▸ SOURCE TEXT
.....
Sunak has also been accused of making false promises, cutting fake policies and back-tracking on net zero.

Although Sunak insisted that he was working towards hitting net zero goals by 2050, last month, Sunak announced that he would be watering down several climate pledges.

The changes included delaying the ban on new cars and vans running solely on petrol and diesel from 2030 to 2035 and weakening the money-saving mission that would see gas boilers phased out from households in 2035.

Sunak also announced that the Conservative government would be delaying the ban on boilers that rely on heating oil in off-grid homes from 2026 to 2035 and scrapping the requirement of energy efficiency upgrades to homes which also set out to save "substantial sums of money".

Despite half of the electorate calling Sunak's time as prime minister "poor" or "terrible", Philip Davies, MP for Shipley, continued to back Sunak's chance of winning the election.

"It would be like Lazarus to bring us back from when he took over a year ago. But if anybody can do it, I think he could do it," the senior backbencher said.

Repeating Starmer's mountain reference, Davies added: "I couldn't sit here today and say, 'Oh, yes, we're definitely going to win the next election', I would be a fool to say that, wouldn't I? We've got a mountain to climb, and the odds are against us."
.....
▸ DATA BLOCK
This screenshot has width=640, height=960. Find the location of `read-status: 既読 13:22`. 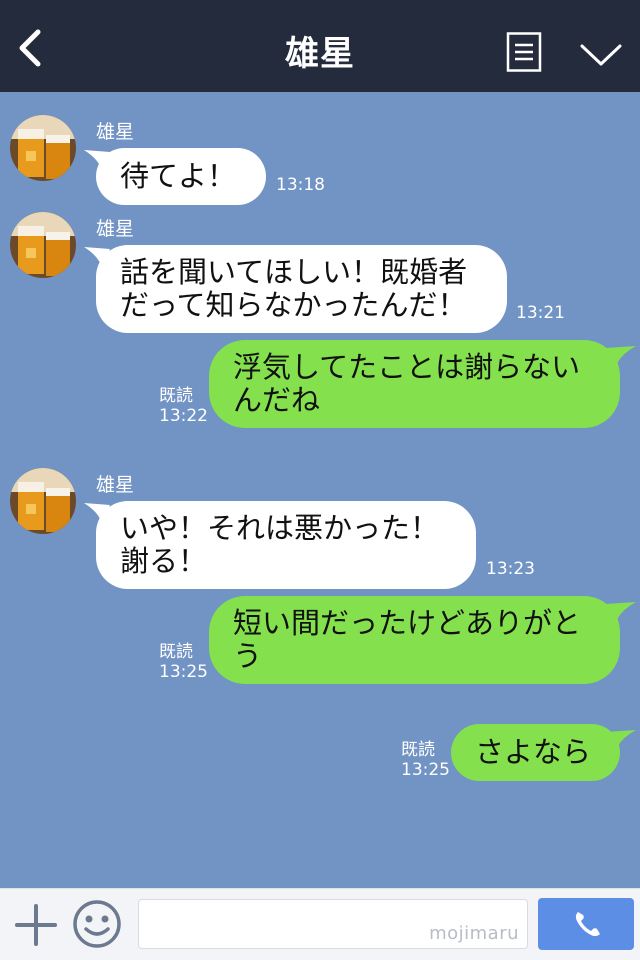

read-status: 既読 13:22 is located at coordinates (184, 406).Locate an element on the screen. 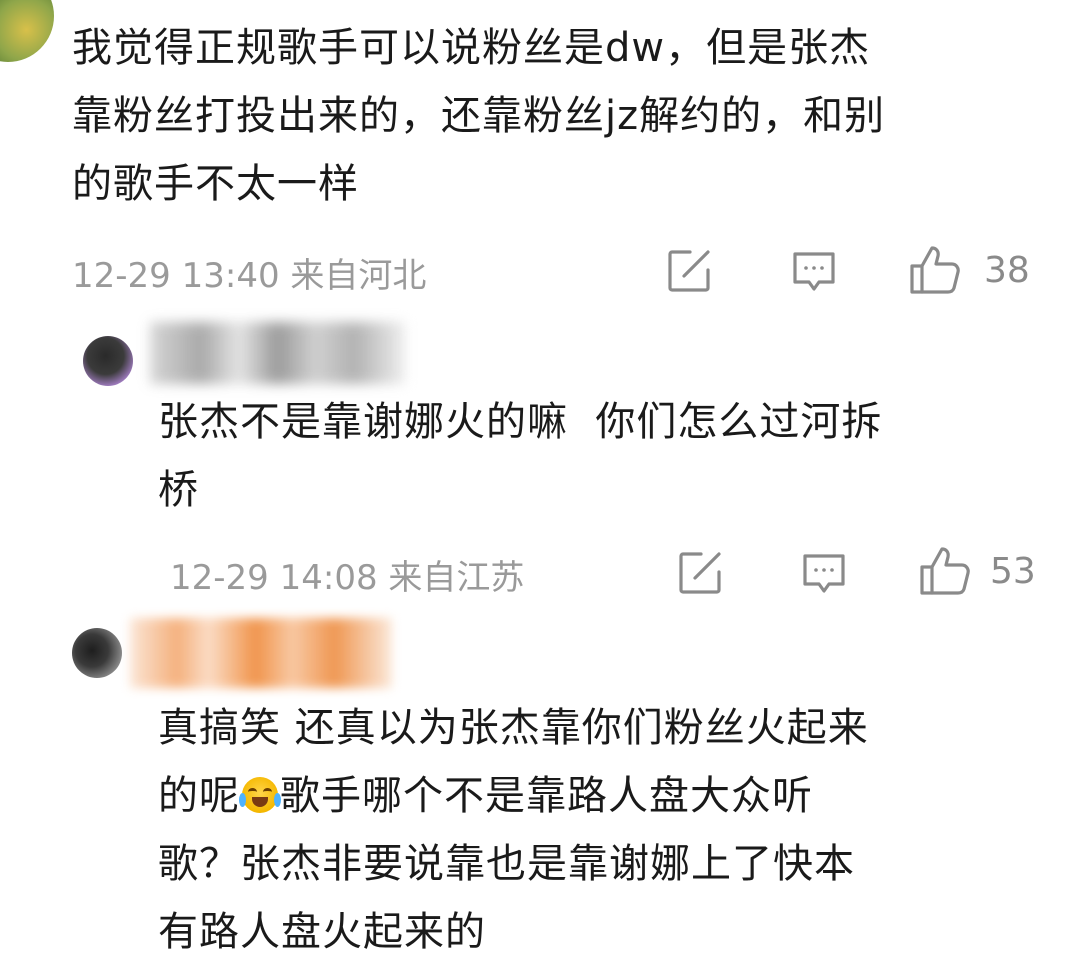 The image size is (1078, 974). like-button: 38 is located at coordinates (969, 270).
.....
▸ QUESTIONS ON THE MATERIAL
a - Answer briefly from the article on Sunak's climate pledges:
(i) To what year was the ban on new petrol and diesel cars and vans pushed back?
(ii) Which constituency does Philip Davies represent as MP?
(iii) What portion of the electorate described Sunak's time as prime minister as "poor" or "terrible"?
b - Pick up the article on Sunak's climate pledges after its final quoted sentence and carry it forward.

▸ OUTPUTS BY TASK
a -
(i) 2035
(ii) Shipley
(iii) Half

b -
According to the Shipley MP, if Sunak "sorts out the big issues facing the country, and if we make it an election about Sunak versus Starmer, rather than Conservative versus Labour, yeah, I think we've got a chance at least".

However, other Tories have argued that both Sunak and Davies are "deluded", with one Tory minister anonymously telling reporters: "We are going to lose, Rishi has failed to do a bold enough reset."

Speaking of Sunak's controversial speech at the Conservative Conference, the anonymous minister said that the event "was perfectly all right but it didn't shift the dial" and the cancellation of "minor policies" didn't help.

Those who doubt Sunak have urged the current prime minister to consider making changes to his cabinet before the general election.